A major consideration is that the large majority of these young people are unemployed. A small proportion of them survive on occasional casual labour opportunities as porters, cleaners and dancers. But by far their most important sources of survival are the smuggling of goods, mostly drugs, alcohol, cigarettes and light arms across the border, juvenile delinquencies, and as sex workers and concubines of the large number of national armies, peace-keeping forces, Para-militaries and long distance travellers.

Since the end of the war in both countries early 2002, the district has witnessed regular and large-scale movements of people across the border. The reasons include the return of thousands of refugees and visits by relatives. But by far the most important factor is the rapid revival of the cross-border trade in the traditional weekly market towns and villages on both sides of the border. These markets, traditionally known as ‘Loumah’ have increased from 5 in the pre-war period to 15. Moreover, they now attract thousands of traders and other visitors from large and far-off towns including the capital cities (Freetown and Conakry) and mining areas of both countries.

In addition to the Loumah towns and villages, the district also has several large towns such as Rokupr, Mambolo, Kassiri, Kukuna, Kamassassa, Kychom and Yeliboya that are famous for their trade in fish and agricultural produce such as rice, groundnuts, palmoil and pepper and as ports for inland water transportation to destinations in both Guinea and the rest of Sierra Leone, including the capitals of Freetown and Conakry. These factors have encouraged a relatively large concentration of young people in these towns.

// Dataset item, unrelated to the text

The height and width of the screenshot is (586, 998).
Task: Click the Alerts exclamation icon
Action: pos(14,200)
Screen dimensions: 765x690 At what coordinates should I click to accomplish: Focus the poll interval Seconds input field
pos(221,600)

Discussions with members of the community indicated that in addition to the consequences of the civil war, a major problem is the insufficient support for food production. Food scarcity is widespread and is one of the reasons for an increase in the number of street children, since few families could afford sufficient food.

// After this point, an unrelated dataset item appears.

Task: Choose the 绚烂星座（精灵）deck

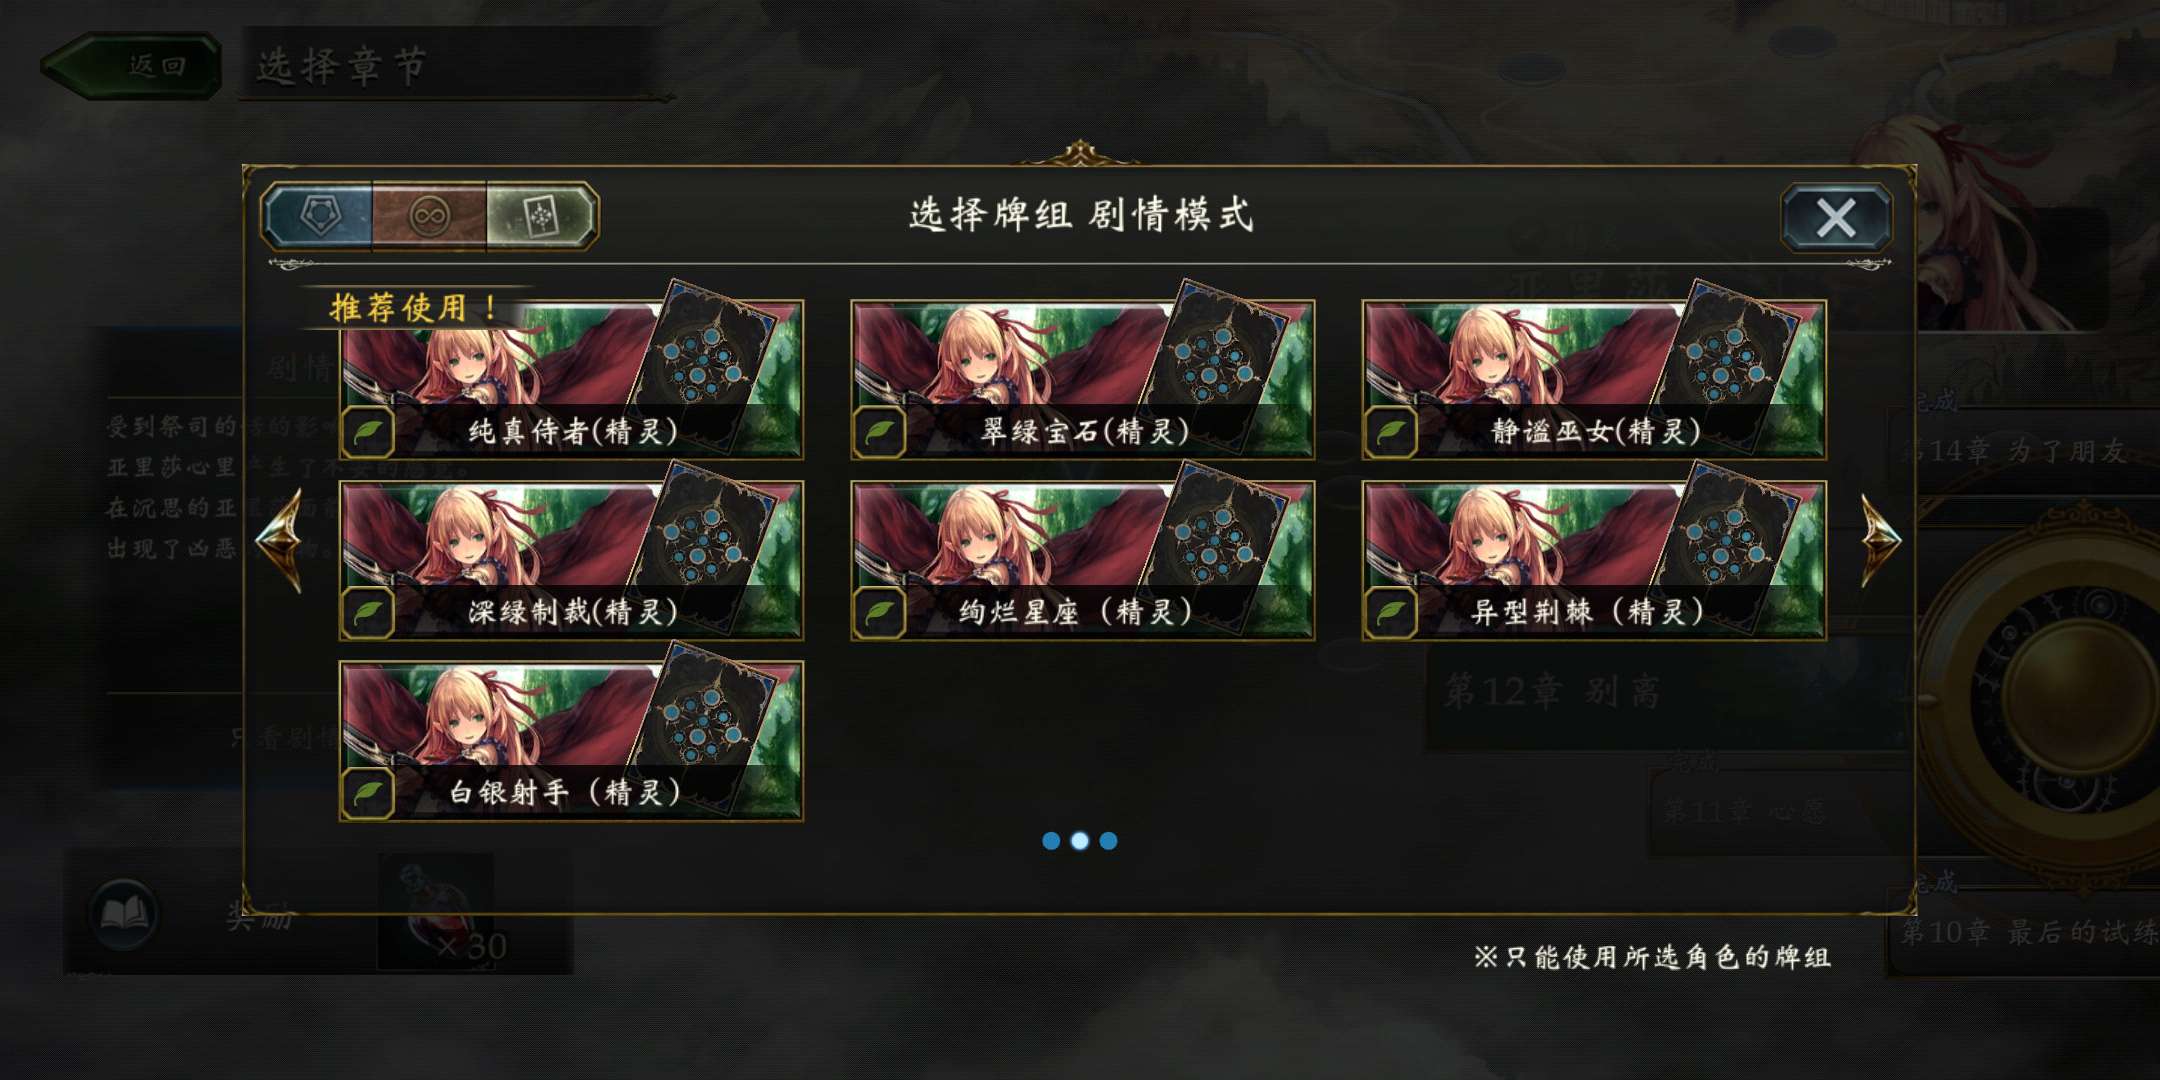Action: [x=1082, y=560]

The current low levels of agricultural production and poor harvest of rice (the staple food) and groundnuts (the most important commercial crop for the district) are bound to reduce income even further and exacerbate the food problem. Similarly, support for income generation activities and self-employment opportunities are lacking, leaving members of the community especially young people with little alternative means of subsistence.